Stored data entries

——

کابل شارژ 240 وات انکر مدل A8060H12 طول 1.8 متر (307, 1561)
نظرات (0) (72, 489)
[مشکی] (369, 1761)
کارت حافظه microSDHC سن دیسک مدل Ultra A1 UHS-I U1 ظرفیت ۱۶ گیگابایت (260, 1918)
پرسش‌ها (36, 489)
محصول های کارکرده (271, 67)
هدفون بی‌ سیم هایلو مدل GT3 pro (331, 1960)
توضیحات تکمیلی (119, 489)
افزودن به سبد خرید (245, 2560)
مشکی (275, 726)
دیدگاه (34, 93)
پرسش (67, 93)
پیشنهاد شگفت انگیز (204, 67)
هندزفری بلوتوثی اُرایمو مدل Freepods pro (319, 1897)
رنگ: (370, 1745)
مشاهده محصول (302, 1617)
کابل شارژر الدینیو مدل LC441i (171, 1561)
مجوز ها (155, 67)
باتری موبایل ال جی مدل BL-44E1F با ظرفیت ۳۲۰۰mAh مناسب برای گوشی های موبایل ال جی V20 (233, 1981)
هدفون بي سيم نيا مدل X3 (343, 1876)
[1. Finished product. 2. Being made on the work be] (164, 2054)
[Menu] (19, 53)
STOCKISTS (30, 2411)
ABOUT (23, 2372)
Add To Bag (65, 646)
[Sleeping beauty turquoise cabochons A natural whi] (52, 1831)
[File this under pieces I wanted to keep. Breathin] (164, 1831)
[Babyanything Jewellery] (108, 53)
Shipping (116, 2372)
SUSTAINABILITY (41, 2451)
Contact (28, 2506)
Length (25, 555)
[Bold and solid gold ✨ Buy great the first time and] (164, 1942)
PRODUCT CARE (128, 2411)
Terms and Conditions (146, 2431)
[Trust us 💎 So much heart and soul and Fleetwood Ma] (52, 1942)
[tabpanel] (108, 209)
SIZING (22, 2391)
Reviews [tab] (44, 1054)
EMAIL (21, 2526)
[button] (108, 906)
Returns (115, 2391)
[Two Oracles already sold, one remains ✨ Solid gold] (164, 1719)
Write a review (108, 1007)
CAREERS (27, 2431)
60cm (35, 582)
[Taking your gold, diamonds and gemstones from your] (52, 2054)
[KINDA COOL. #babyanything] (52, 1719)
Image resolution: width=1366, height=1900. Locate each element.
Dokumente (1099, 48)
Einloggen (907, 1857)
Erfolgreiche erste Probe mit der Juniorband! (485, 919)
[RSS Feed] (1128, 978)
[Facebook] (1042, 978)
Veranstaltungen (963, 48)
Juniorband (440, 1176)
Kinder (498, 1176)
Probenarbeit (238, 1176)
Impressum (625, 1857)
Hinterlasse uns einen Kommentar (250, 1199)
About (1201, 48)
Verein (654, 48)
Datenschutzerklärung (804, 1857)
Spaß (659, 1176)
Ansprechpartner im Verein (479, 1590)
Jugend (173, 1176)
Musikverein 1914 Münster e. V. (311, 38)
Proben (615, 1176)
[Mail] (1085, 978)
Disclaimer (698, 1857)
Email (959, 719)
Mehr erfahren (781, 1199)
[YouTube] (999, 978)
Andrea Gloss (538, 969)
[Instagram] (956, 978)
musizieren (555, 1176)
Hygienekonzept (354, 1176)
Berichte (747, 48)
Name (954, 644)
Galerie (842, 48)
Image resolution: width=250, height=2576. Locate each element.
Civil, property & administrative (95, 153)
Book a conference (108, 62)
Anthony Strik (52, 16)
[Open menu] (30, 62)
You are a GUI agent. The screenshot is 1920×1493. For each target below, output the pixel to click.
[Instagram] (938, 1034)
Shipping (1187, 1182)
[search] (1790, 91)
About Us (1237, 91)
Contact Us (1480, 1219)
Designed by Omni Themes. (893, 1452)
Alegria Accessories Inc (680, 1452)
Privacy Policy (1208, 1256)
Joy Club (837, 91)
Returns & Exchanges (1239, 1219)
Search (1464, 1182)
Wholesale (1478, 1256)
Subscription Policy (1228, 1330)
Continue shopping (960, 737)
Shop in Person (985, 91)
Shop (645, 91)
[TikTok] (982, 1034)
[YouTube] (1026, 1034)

——

▸ **How to complete this task**:
Reproduce all entries. Keep them exact.

▸ **Task response**:
کابل شارژ 240 وات انکر مدل A8060H12 طول 1.8 متر (307, 1561)
نظرات (0) (72, 489)
[مشکی] (369, 1761)
کارت حافظه microSDHC سن دیسک مدل Ultra A1 UHS-I U1 ظرفیت ۱۶ گیگابایت (260, 1918)
پرسش‌ها (36, 489)
محصول های کارکرده (271, 67)
هدفون بی‌ سیم هایلو مدل GT3 pro (331, 1960)
توضیحات تکمیلی (119, 489)
افزودن به سبد خرید (245, 2560)
مشکی (275, 726)
دیدگاه (34, 93)
پرسش (67, 93)
پیشنهاد شگفت انگیز (204, 67)
هندزفری بلوتوثی اُرایمو مدل Freepods pro (319, 1897)
رنگ: (370, 1745)
مشاهده محصول (302, 1617)
کابل شارژر الدینیو مدل LC441i (171, 1561)
مجوز ها (155, 67)
باتری موبایل ال جی مدل BL-44E1F با ظرفیت ۳۲۰۰mAh مناسب برای گوشی های موبایل ال جی V20 (233, 1981)
هدفون بي سيم نيا مدل X3 (343, 1876)
[1. Finished product. 2. Being made on the work be] (164, 2054)
[Menu] (19, 53)
STOCKISTS (30, 2411)
ABOUT (23, 2372)
Add To Bag (65, 646)
[Sleeping beauty turquoise cabochons A natural whi] (52, 1831)
[File this under pieces I wanted to keep. Breathin] (164, 1831)
[Babyanything Jewellery] (108, 53)
Shipping (116, 2372)
SUSTAINABILITY (41, 2451)
Contact (28, 2506)
Length (25, 555)
[Bold and solid gold ✨ Buy great the first time and] (164, 1942)
PRODUCT CARE (128, 2411)
Terms and Conditions (146, 2431)
[Trust us 💎 So much heart and soul and Fleetwood Ma] (52, 1942)
[tabpanel] (108, 209)
SIZING (22, 2391)
Reviews [tab] (44, 1054)
EMAIL (21, 2526)
[button] (108, 906)
Returns (115, 2391)
[Two Oracles already sold, one remains ✨ Solid gold] (164, 1719)
Write a review (108, 1007)
CAREERS (27, 2431)
60cm (35, 582)
[Taking your gold, diamonds and gemstones from your] (52, 2054)
[KINDA COOL. #babyanything] (52, 1719)
Image resolution: width=1366, height=1900. Locate each element.
Dokumente (1099, 48)
Einloggen (907, 1857)
Erfolgreiche erste Probe mit der Juniorband! (485, 919)
[RSS Feed] (1128, 978)
[Facebook] (1042, 978)
Veranstaltungen (963, 48)
Juniorband (440, 1176)
Kinder (498, 1176)
Probenarbeit (238, 1176)
Impressum (625, 1857)
Hinterlasse uns einen Kommentar (250, 1199)
About (1201, 48)
Verein (654, 48)
Datenschutzerklärung (804, 1857)
Spaß (659, 1176)
Ansprechpartner im Verein (479, 1590)
Jugend (173, 1176)
Musikverein 1914 Münster e. V. (311, 38)
Proben (615, 1176)
[Mail] (1085, 978)
Disclaimer (698, 1857)
Email (959, 719)
Mehr erfahren (781, 1199)
[YouTube] (999, 978)
Andrea Gloss (538, 969)
[Instagram] (956, 978)
musizieren (555, 1176)
Hygienekonzept (354, 1176)
Berichte (747, 48)
Name (954, 644)
Galerie (842, 48)
Image resolution: width=250, height=2576. Locate each element.
Civil, property & administrative (95, 153)
Book a conference (108, 62)
Anthony Strik (52, 16)
[Open menu] (30, 62)
You are a GUI agent. The screenshot is 1920×1493. For each target below, output the pixel to click.
[Instagram] (938, 1034)
Shipping (1187, 1182)
[search] (1790, 91)
About Us (1237, 91)
Contact Us (1480, 1219)
Designed by Omni Themes. (893, 1452)
Alegria Accessories Inc (680, 1452)
Privacy Policy (1208, 1256)
Joy Club (837, 91)
Returns & Exchanges (1239, 1219)
Search (1464, 1182)
Wholesale (1478, 1256)
Subscription Policy (1228, 1330)
Continue shopping (960, 737)
Shop in Person (985, 91)
Shop (645, 91)
[TikTok] (982, 1034)
[YouTube] (1026, 1034)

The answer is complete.